The hash value is calculated using specific request parameters combined with your merchant secret key. Any change in the request data requires regenerating the hash before sending the request.
🔗 For detailed steps and the exact formula used to generate the hash, refer to the Hash Generation Section.
Hash Calculation
To secure the API call from unauthorized access, the hash parameter must be computed using the following formula:
Formula:
Hash = SHA1( MD5( UPPERCASE(payment_id + amount + merchant_pass) ) )JavaScript Example using CryptoJS
var payment_id = "XXXXXXXX-XXXX-XXXX-XXXX-XXXXXXXXXXXX";
var amount = "X.XX";
var merchant_pass = "XXXXXXXXXXXXXXXXXXXXXXXXXXXXXXXX";
var to_md5 = payment_id + amount + merchant_pass;
var hash = CryptoJS.SHA1(CryptoJS.MD5(to_md5.toUpperCase()).toString());
var result = CryptoJS.enc.Hex.stringify(hash);
console.log(result);
postman.setEnvironmentVariable('operation_hash', result);
Notes
- payment_id: This is the trans_id of the original SALE transaction you want to refund.
- amount: It should be equal to the amount of the original transaction.
- merchant_pass: Your merchant secret key. Keep this secure and do not expose it publicly.
- The concatenated string is first converted to uppercase before applying MD5.
- The final expected hash output is in lowercase hexadecimal format
Success Response
{
"result": "accepted",
"payment_id": "xxxxxxxxxxxxxxxx"
}Error Response
{
"result": "ERROR",
"error_code": 100000,
"error_message": "Request data is invalid.",
"errors": [
{
"error_code": 100001,
"error_message": "Refund amount cannot be greater than order amount"
}
]
}Full Refund Rules and Guidelines
- A full refund can only be initiated if the original transaction was successful and captured.
- The refund amount must be equal to the full amount of the original transaction.

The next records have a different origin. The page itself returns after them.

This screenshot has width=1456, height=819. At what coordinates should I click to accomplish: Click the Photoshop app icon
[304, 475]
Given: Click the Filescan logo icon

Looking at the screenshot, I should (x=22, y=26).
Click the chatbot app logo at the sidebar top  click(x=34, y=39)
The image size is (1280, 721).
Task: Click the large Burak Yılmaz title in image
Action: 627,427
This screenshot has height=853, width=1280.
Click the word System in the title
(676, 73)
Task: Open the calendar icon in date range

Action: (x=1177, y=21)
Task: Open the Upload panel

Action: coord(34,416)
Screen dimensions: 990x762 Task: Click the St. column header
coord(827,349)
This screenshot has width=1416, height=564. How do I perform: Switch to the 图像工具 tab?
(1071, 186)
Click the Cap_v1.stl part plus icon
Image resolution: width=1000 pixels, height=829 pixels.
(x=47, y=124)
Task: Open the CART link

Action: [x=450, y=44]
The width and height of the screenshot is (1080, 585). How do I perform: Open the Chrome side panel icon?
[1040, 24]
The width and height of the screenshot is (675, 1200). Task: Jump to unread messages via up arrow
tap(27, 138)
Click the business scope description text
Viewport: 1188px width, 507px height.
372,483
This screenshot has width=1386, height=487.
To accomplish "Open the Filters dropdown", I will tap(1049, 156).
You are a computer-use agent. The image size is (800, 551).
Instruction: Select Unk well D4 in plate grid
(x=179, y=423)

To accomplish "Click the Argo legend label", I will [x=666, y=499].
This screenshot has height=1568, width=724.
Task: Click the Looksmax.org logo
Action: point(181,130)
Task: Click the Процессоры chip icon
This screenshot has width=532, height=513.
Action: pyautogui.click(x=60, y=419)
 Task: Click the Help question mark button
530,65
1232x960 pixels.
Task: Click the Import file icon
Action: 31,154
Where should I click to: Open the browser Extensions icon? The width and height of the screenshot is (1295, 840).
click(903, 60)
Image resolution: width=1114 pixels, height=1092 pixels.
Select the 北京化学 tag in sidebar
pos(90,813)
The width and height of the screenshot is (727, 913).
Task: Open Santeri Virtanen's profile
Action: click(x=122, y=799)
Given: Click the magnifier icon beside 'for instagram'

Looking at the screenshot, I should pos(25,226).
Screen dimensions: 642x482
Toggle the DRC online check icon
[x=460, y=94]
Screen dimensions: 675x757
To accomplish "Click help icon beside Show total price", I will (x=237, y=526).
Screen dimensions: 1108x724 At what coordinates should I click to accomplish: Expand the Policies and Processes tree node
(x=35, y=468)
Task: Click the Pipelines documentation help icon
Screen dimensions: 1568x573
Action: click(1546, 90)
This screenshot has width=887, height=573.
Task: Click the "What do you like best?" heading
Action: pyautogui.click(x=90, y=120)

- A transaction can be fully refunded only once.
Important Considerations
- Full refunds must be handled carefully, as multiple failed refund attempts or technical issues may trigger the cardholder’s bank fraud detection system, potentially temporarily blocking the card.
- Ensure each full refund is properly logged and tracked to prevent conflicts or duplicate refund attempts.
- Always verify that the transaction is captured before initiating a full refund.